### TASK TO COMPLETE
Reproduce every line of the data below, scaling only the answer coordinates by multiplying each number by 2.45 and rounding to the nearest whole number, with halves rounded up. Leave the pictures out of your output.

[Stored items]
....
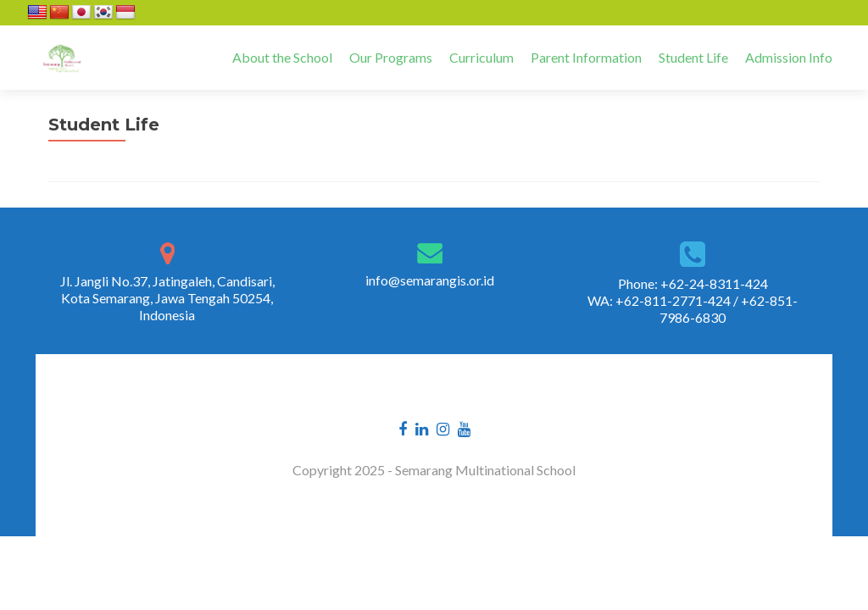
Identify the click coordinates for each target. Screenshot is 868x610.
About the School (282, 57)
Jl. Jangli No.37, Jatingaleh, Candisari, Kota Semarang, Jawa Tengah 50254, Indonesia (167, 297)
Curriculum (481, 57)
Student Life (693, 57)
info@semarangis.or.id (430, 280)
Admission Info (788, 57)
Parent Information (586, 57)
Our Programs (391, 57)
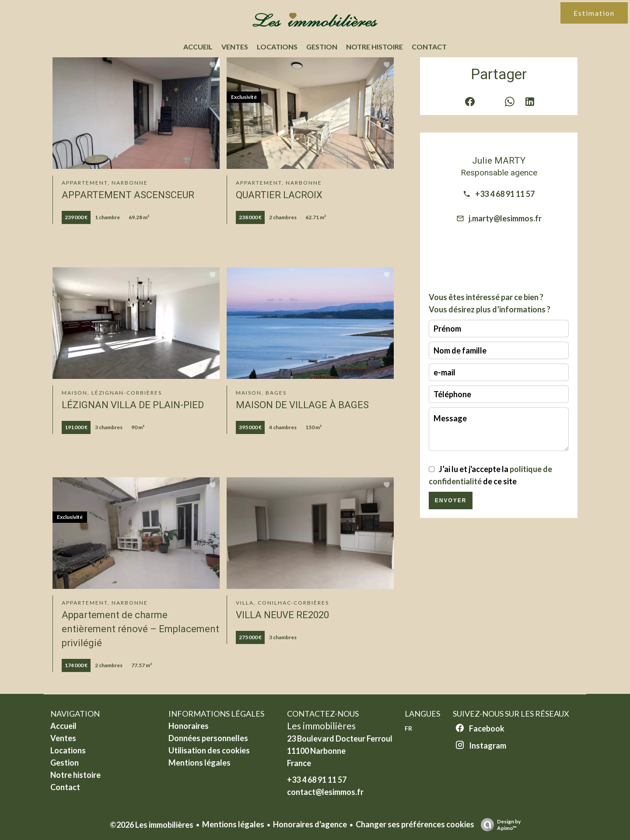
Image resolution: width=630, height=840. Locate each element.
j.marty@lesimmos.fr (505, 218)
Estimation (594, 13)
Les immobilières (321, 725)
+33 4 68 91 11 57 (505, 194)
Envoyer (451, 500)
....
### EXPECTED OUTPUT
Identify the click coordinates for each target. Screenshot is 868x610.
About the School (691, 140)
Jl. Jangli No.37, Jatingaleh, Candisari, Kota Semarang, Jawa Tengah 50254, Indonesia (409, 728)
Curriculum (1178, 140)
Student Life (1698, 140)
info@semarangis.or.id (1054, 686)
Admission Info (1931, 140)
Parent Information (1436, 140)
Our Programs (958, 140)
Image resolution: width=630, height=840. Locate each element.
j.marty@lesimmos.fr (1237, 534)
Estimation (1455, 32)
Les immobilières (786, 1776)
+33 4 68 91 11 57 (1237, 475)
Envoyer (1105, 1225)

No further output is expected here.